Keep an eye on her, wit tiny dogs like her you have to be more careful, a toy dog can dehydrate very fast even in a few hours.

Months ago when my toy poodle had coccidia, he showed the first symptoms at night he was vomiting and had bloody diarrhea, were I live (Honduras) the vets aren't open the 24 hours (not even for emergencies) ,and my boy was dehydrating very fast so I took a syringe (witout the needle) and filled it wit gatoraid mixed wit a bit of water and gave him into his mouth I did this like 4 times, this helped him to hold until the vet was open in the next morning and the vet put him an I.V.


----------



## nickiklaus (Dec 10, 2011)

How can i tell if shes dehydrated? She is drinking water


----------



## Sapphire-Light (Aug 8, 2010)

nickiklaus said:


> How can i tell if shes dehydrated? She is drinking water


If she continues vomiting over and over again, then she has a risk of getting dehydrate since the body is not able to hold the water.


See this links wit more info on the subjet Dehydrated Dog Symptoms and Remedies - VetInfo

http://www.vetinfo.com/symptoms-canine-dehydration.html


----------



## nickiklaus (Dec 10, 2011)

so she just pooped diarrhea but it was like dark blood jelly  but she seems better, she is running around playing ect
and i know why she vomited this morning, yesterday she ate puppy pee pads (she has never done this before) and i thought she just tore it up but apprently she ate some because i looked at her vomit and there were pieces of it in there
Yes so the pee pad is definitely what caused this i think because she was cured from the leaves she ate yesterday ( i do not know why she keeps eating weird things she has NEVER done this before) and the pee pad is what she is suffering from now..i really really hope it is not a blockage and she got it out with the vomit and diarrhea... we will see at the vet tomorrow i guess...


----------



## _unoriginal (Apr 8, 2012)

I agree that you should get to the vet. Many dogs won't act lethargic when they aren't feeling well and unfortunately it can make us, the owners, feel better as though nothing is wrong. If your dog is exhibiting behavior of eating things that she didn't eat it the past, she might be doing it to make herself vomit (the way dogs will eat grass to vomit). With multi-colored vomit and dark red jelly-like stool, I'd be on the way to the vet ASAP.
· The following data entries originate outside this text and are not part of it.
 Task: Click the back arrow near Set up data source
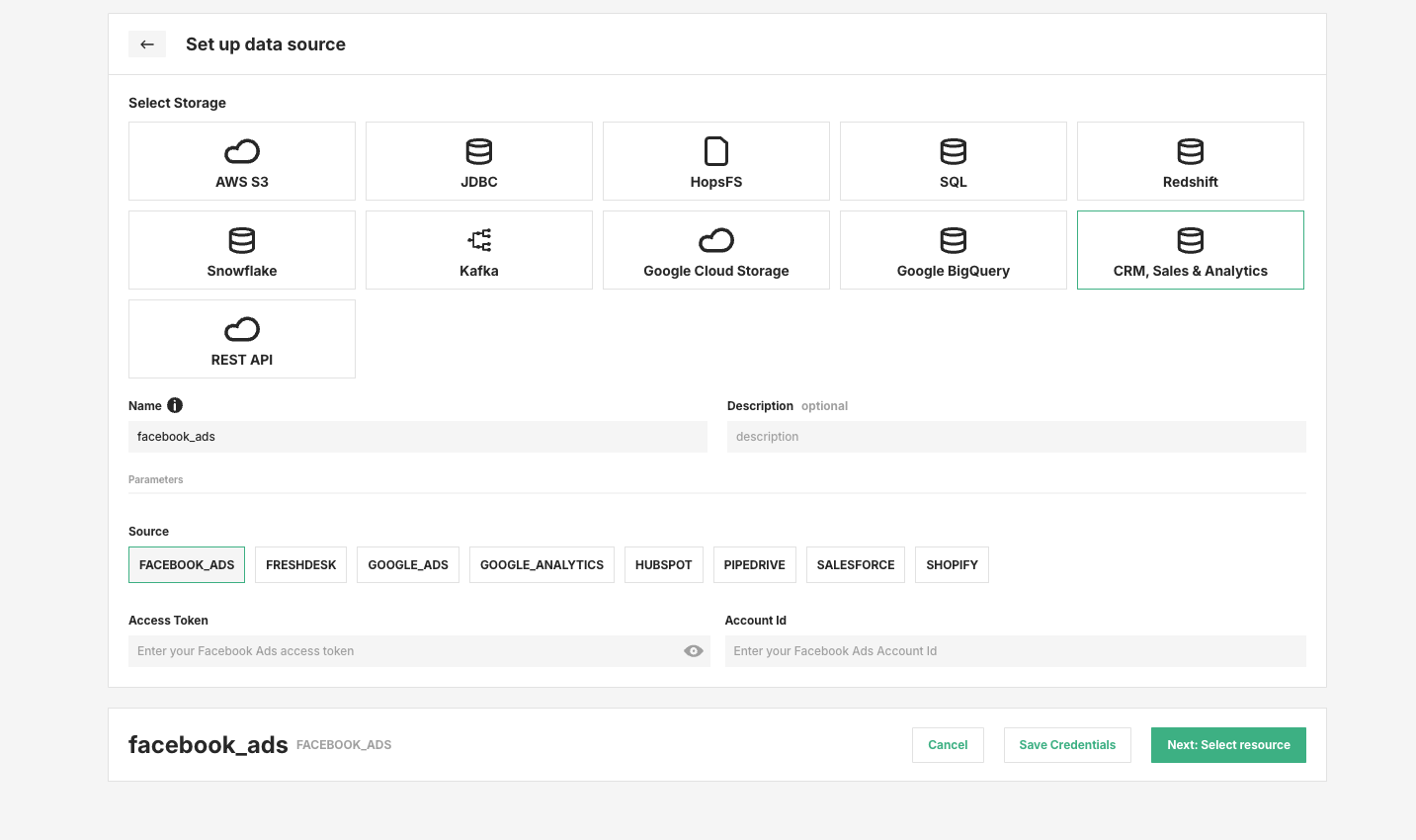(x=146, y=43)
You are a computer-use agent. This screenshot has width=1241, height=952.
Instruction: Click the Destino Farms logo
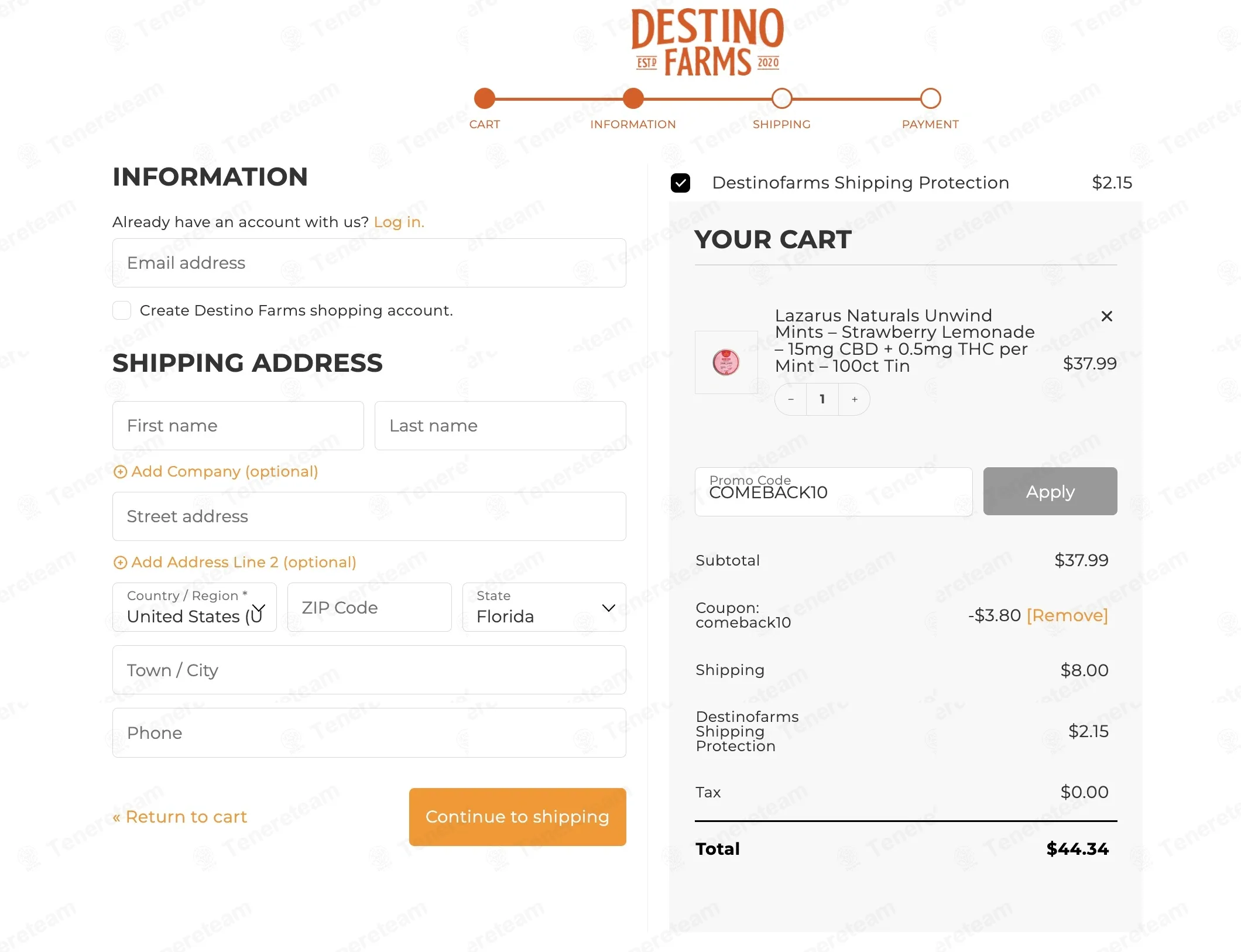click(707, 42)
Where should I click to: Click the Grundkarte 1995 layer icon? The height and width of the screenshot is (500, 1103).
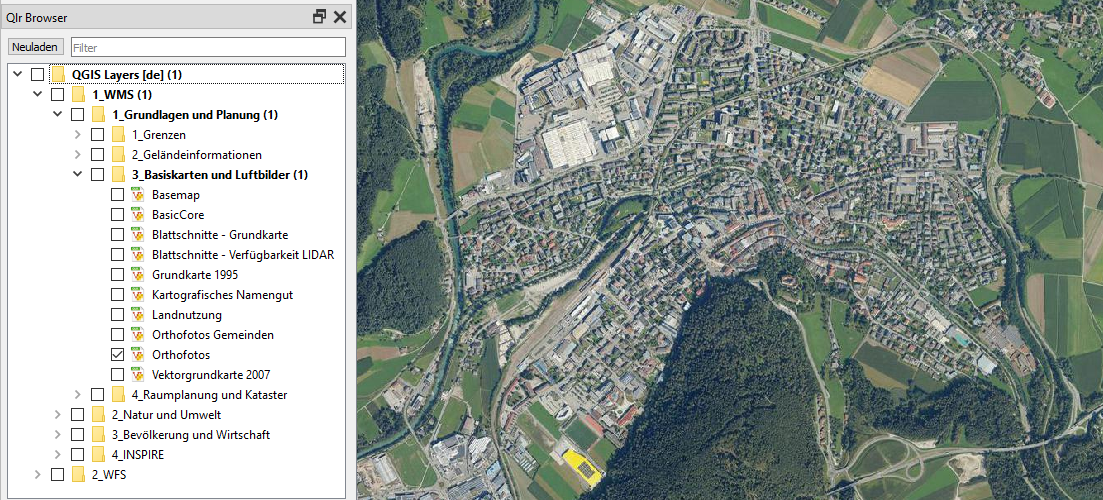pos(139,275)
My mother's dog had the dark red jelly-like stool and it turned out to be acute pancreatitis. He's a 70# adult. You have a small dog, I think you need to look into getting to the vet sooner, rather than later, if you haven't already.

Please keep us up-to-date on her condition. I hope it's just an upset stomach!


----------



## lovemydogsalways (Mar 4, 2012)

How is she doing?


----------



## ciaBrysh (Dec 16, 2011)

I wouldn't even be on my computer right now if that were me, I would be at the vet and posting from there lol


----------



## xchairity_casex (Oct 8, 2011)

i wonder if the "jelly stools" has anything to do with puppy eating the pee pad? arnt those filled with the same stuff diapers are?
if so that stuff turns into a gel when wet maybe that would account for the jelly stools?
i sure hope its nothing serious poor baby


----------



## nickiklaus (Dec 10, 2011)

So i went the vet today with her, and she said physically she is fine since like i said she is playing running ect but she agrees it was probably the poison from the plant. so she gave her some vitamins shot? i am not sure exactly what it was since my japanese isn't that great but she gave her 200ml of some kind of vitamin water to help her pee/poo and hopefully release the poison with it. She said it was good she vomited and has diarrhea because that means she is trying to get the poison out. She gave me some pills 3 diff kind of pills to give twice daily this supposedly helps her get rid of the poison and so i do this treatment and if by saturday she is not better we will do bloodwork i really hope she is better by saturday. And to continue the chicken and rice diet until she is cured.


----------



## lovemydogsalways (Mar 4, 2012)

Yikes poison! Hope the shot and pills help. I would be getting rid of that plant. Hope she recovers with no ill effects.


----------



## Sapphire-Light (Aug 8, 2010)

Nice to hear she went to the vet and is better.


----------



## xchairity_casex (Oct 8, 2011)

awww poor thing i hope everything goes well and she recovers soon good luck!


----------